How Do Wood burning fireplace inserts Work?
Wood stoves warm through radiant heat and many have a built-in or optional blower to help distribute heat more evenly over a larger area.
Blowers help save fuel and increase the overall comfort level in the space being heated. Some models provide enough surface space to cook on and most provide an enjoyable view of the flame.
Both wood and wood pellet stoves burn wood, which is carbon neutral, making either choice better for the environment than natural gas or petroleum-burning heaters. Some newer wood stoves include a catalytic combustor resulting in cleaner exhaust gases.
Wood pellet stoves operate at much lower temperatures, are often cool to the touch, and utilize a built-in blower to help warm a room.

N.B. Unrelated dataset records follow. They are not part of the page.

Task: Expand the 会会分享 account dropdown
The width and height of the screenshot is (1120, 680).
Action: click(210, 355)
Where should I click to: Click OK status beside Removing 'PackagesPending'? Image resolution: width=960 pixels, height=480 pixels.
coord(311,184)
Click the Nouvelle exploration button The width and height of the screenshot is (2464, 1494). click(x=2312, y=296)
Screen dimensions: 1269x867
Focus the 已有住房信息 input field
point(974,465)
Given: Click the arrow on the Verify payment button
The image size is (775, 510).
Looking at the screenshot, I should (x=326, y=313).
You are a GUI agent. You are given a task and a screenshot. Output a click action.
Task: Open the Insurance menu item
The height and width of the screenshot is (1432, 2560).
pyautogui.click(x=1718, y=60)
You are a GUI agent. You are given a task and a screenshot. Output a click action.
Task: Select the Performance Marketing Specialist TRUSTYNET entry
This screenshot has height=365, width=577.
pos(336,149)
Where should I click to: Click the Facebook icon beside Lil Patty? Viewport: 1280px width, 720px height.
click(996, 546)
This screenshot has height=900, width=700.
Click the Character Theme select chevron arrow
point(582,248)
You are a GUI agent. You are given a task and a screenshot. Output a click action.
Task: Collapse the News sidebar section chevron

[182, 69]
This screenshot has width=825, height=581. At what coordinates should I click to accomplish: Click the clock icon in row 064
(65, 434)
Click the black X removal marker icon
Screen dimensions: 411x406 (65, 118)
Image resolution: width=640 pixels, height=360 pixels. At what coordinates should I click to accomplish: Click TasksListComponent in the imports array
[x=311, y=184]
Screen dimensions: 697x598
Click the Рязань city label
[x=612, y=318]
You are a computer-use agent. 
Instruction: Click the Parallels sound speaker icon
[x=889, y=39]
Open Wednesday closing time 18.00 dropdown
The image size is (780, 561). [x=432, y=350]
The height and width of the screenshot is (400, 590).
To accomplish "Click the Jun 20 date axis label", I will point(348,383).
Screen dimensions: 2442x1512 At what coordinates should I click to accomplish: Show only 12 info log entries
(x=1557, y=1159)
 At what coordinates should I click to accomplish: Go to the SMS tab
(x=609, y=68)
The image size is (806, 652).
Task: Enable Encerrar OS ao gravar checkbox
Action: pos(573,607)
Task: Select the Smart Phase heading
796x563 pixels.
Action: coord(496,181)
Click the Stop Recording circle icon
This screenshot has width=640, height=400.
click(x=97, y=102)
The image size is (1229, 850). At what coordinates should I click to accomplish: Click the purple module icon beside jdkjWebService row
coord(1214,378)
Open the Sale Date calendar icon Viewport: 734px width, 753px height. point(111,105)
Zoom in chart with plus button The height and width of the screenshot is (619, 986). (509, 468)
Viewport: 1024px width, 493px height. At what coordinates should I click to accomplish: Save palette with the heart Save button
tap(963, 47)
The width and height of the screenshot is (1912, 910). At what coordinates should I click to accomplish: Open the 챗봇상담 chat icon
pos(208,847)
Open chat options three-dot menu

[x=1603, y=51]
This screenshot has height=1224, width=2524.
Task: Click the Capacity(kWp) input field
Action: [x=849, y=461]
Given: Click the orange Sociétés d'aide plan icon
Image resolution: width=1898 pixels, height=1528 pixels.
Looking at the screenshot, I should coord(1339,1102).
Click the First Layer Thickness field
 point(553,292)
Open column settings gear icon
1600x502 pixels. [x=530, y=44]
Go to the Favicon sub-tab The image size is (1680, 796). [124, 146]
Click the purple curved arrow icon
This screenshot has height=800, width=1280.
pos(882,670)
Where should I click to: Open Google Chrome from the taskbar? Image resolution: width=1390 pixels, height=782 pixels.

The wood pellet stove has a built-in pellet hopper and automated feed system that delivers wood pellets into the stove’s burn chamber where combustion air is forced through the fire to create a furnace-like effect.
The feeder system allows the fire to burn longer without loading than a traditional wood stove. State-of-the-art technology helps control fuel-to-air ratio within the stove and ensures a more complete combustion of the fuel.
Maintenance depends on your stove choice. A non-catalytic wood stove may take longer to heat and produce more smoke, but it is less expensive and requires less servicing. A catalytic wood stove must be inspected regularly and serviced.
Wood pellet stoves are easy to maintain, but routine maintenance is necessary to ensure it functions properly.
Tip: Both wood and wood pellet stoves are available as standalone units or as fireplace inserts that make use of existing masonry or prefab fireplaces and chimneys. Inserts require less space, but can be more difficult to install.
What Are Wood Pellets?
Wood pellets have the lowest particulate matter emissions of all fuels. Their density allows them to produce lots of heat and very little ash.
Wood pellets typically come from mills, furniture manufacturers, recycling centers, sawdust, logging residue or paper packaging. The wood is dried and compressed into small cylinder-shaped pieces of wood similar in shape to rabbit food.
Pellets are sold in bags or by the ton, and vary in size from 3/8 inch to 1 inch.